The GENCODE exome: sequencing the complete human exome. [PMID: 21364695]
Sequencing the coding regions, the exome, of the human genome is one of the major current strategies to identify low frequency and rare variants associated with human disease traits. So far, the most widely used commercial exome capture reagents have mainly targeted the consensus coding sequence (CCDS) database. We report the design of an extended set of targets for capturing the complete human exome, based on annotation from the GENCODE consortium. The extended set covers an additional 5594 genes and 10.3 Mb compared with the current CCDS-based sets. The additional regions include potential disease genes previously inaccessible to exome resequencing studies, such as 43 genes linked to ion channel activity and 70 genes linked to protein kinase activity. In total, the new GENCODE exome set developed here covers 47.9 Mb and performed well in sequence capture experiments. In the sample set used in this study, we identified over 5000 SNP variants more in the GENCODE exome target (24%) than in the CCDS-based exome sequencing.
GENCODE: producing a reference annotation for ENCODE. [PMID: 16925838]
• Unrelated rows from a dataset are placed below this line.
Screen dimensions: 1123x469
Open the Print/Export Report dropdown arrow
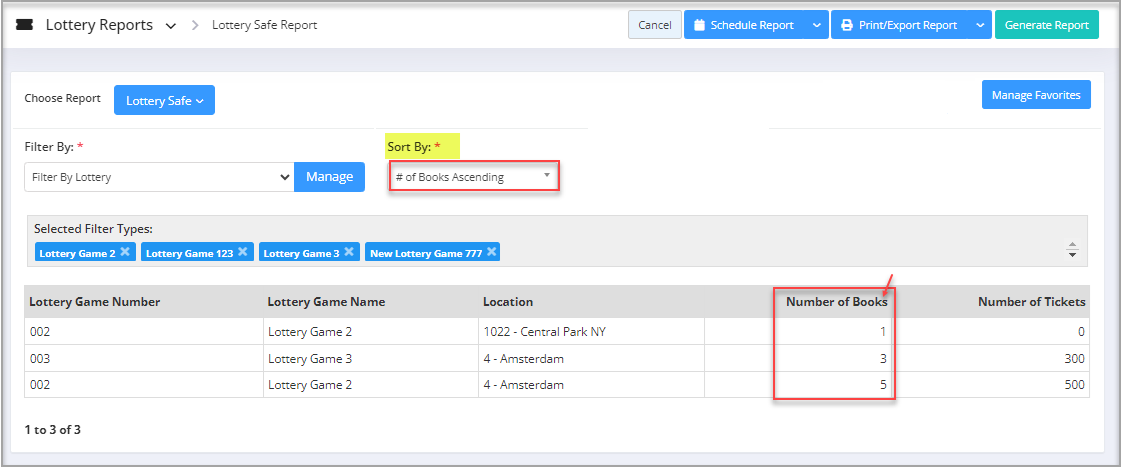pos(979,25)
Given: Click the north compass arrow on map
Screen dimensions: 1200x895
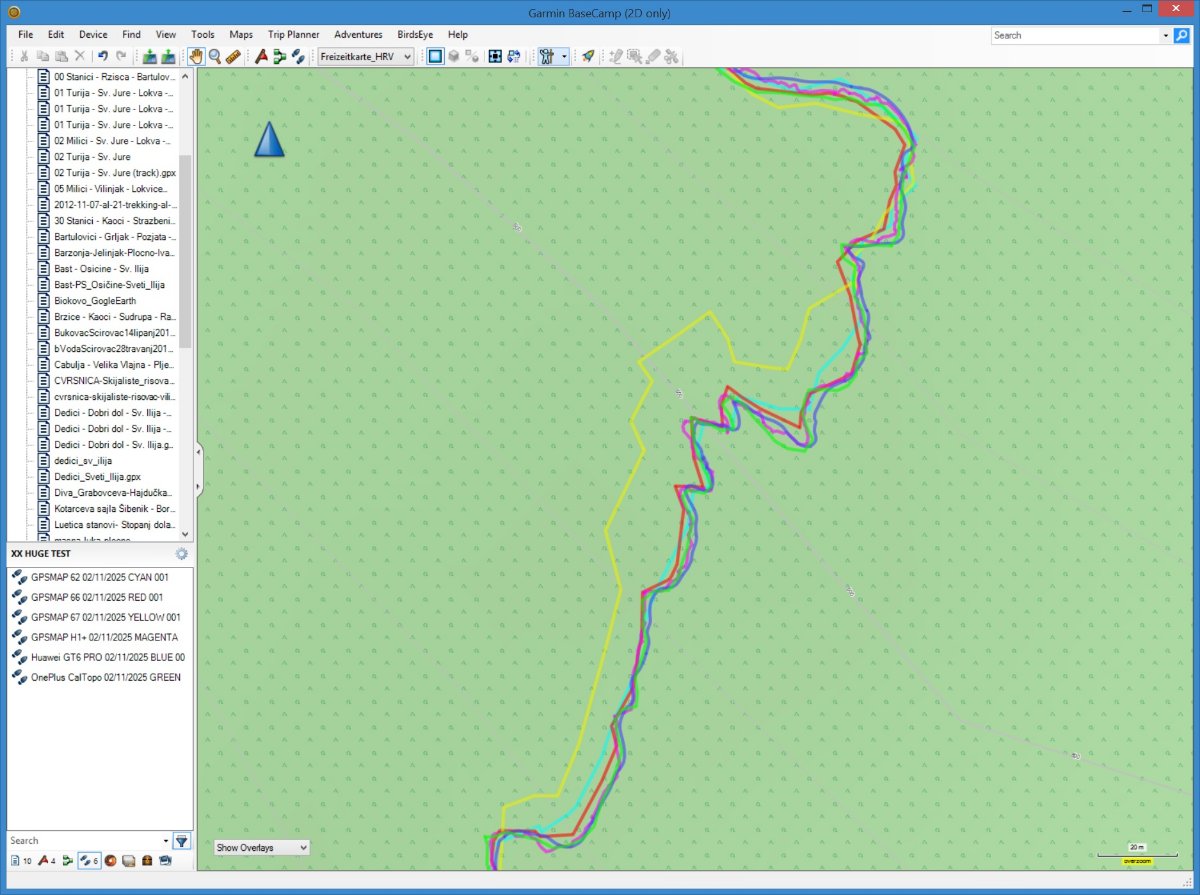Looking at the screenshot, I should (x=269, y=140).

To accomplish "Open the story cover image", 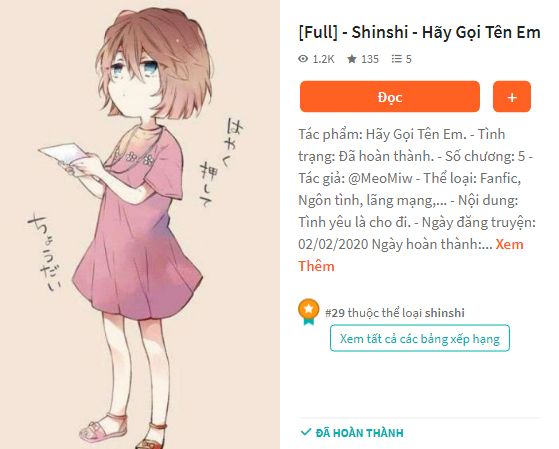I will [140, 225].
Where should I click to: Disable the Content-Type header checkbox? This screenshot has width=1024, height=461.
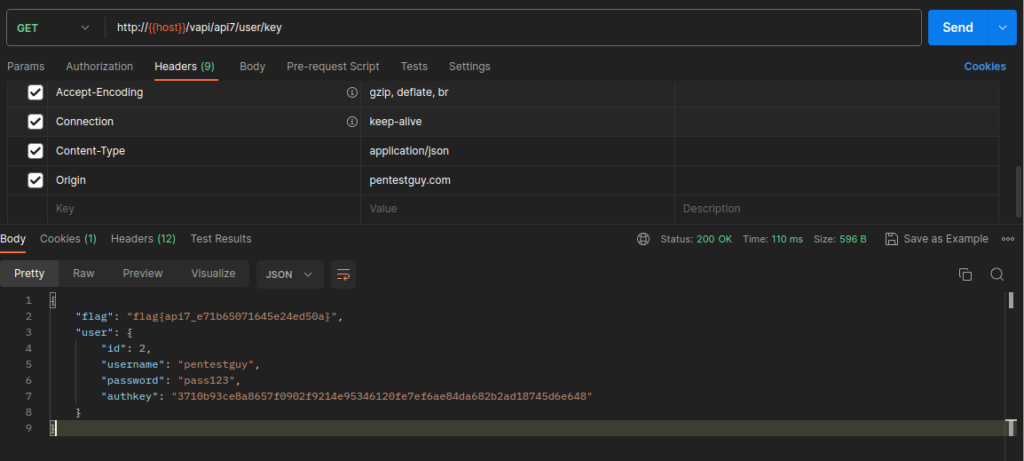tap(35, 151)
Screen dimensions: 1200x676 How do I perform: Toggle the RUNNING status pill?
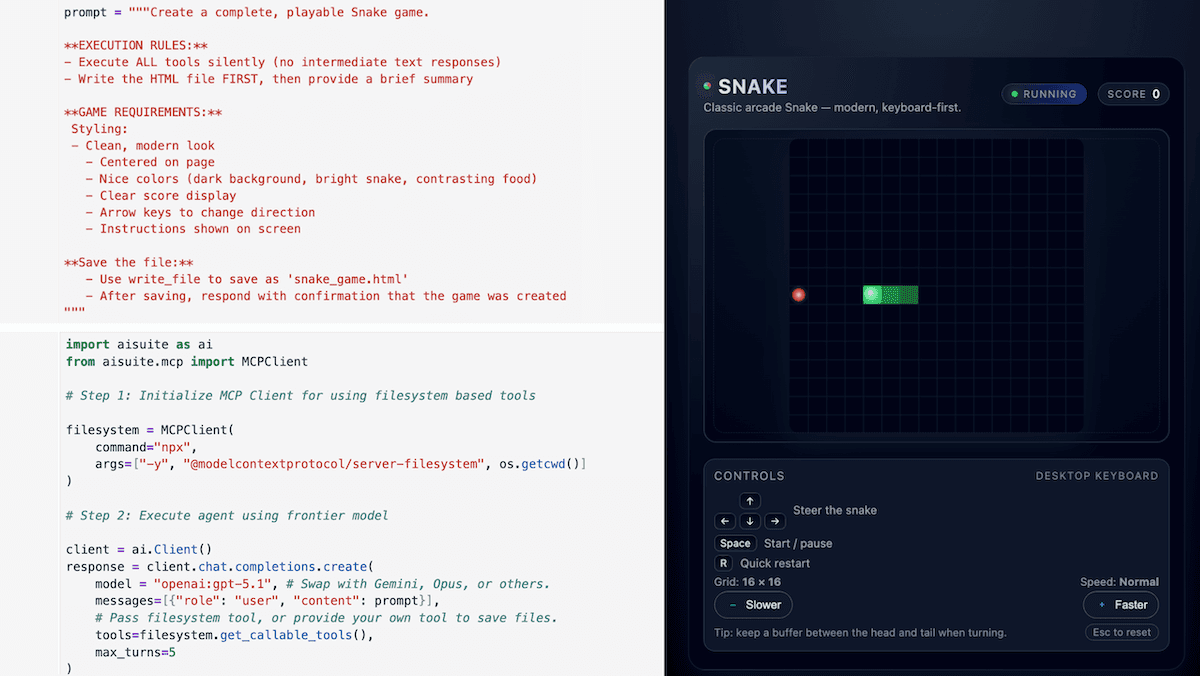tap(1044, 93)
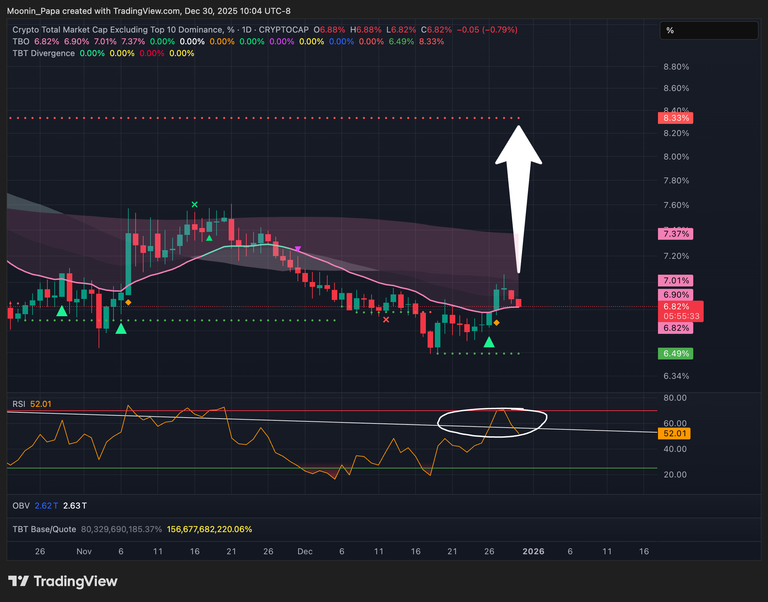Toggle the OBV indicator legend

coord(22,506)
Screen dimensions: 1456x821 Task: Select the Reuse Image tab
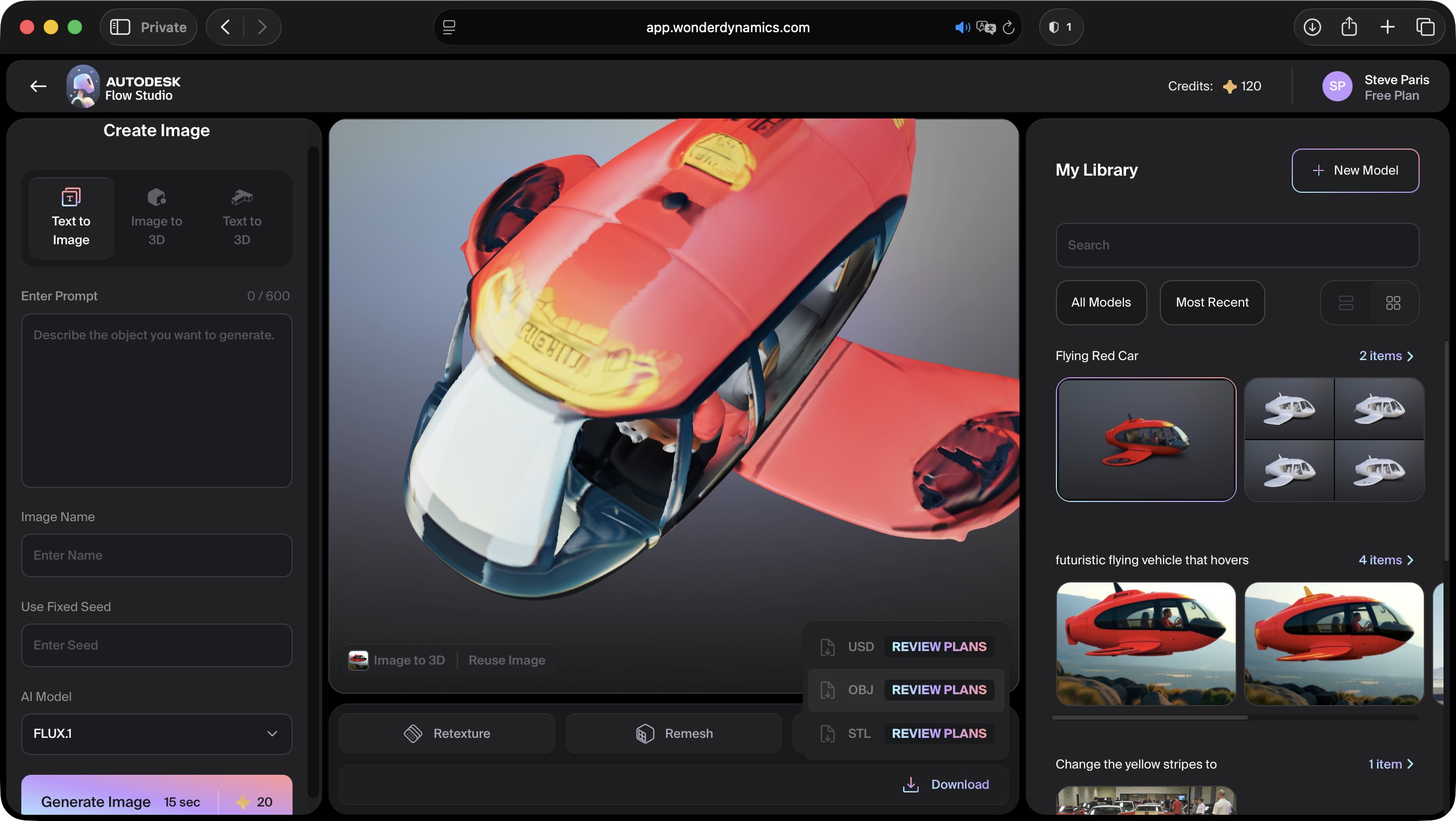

BACKGROUND: The GENCODE consortium was formed to identify and map all protein-coding genes within the ENCODE regions. This was achieved by a combination of initial manual annotation by the HAVANA team, experimental validation by the GENCODE consortium and a refinement of the annotation based on these experimental results. RESULTS: The GENCODE gene features are divided into eight different categories of which only the first two (known and novel coding sequence) are confidently predicted to be protein-coding genes. 5' rapid amplification of cDNA ends (RACE) and RT-PCR were used to experimentally verify the initial annotation. Of the 420 coding loci tested, 229 RACE products have been sequenced. They supported 5' extensions of 30 loci and new splice variants in 50 loci. In addition, 46 loci without evidence for a coding sequence were validated, consisting of 31 novel and 15 putative transcripts. We assessed the comprehensiveness of the GENCODE annotation by attempting to validate all the predicted exon boundaries outside the GENCODE annotation. Out of 1,215 tested in a subset of the ENCODE regions, 14 novel exon pairs were validated, only two of them in intergenic regions. CONCLUSION: In total, 487 loci, of which 434 are coding, have been annotated as part of the GENCODE reference set available from the UCSC browser. Comparison of GENCODE annotation with RefSeq and ENSEMBL show only 40% of GENCODE exons are contained within the two sets, which is a reflection of the high number of alternative splice forms with unique exons annotated. Over 50% of coding loci have been experimentally verified by 5' RACE for EGASP and the GENCODE collaboration is continuing to refine its annotation of 1% human genome with the aid of experimental validation.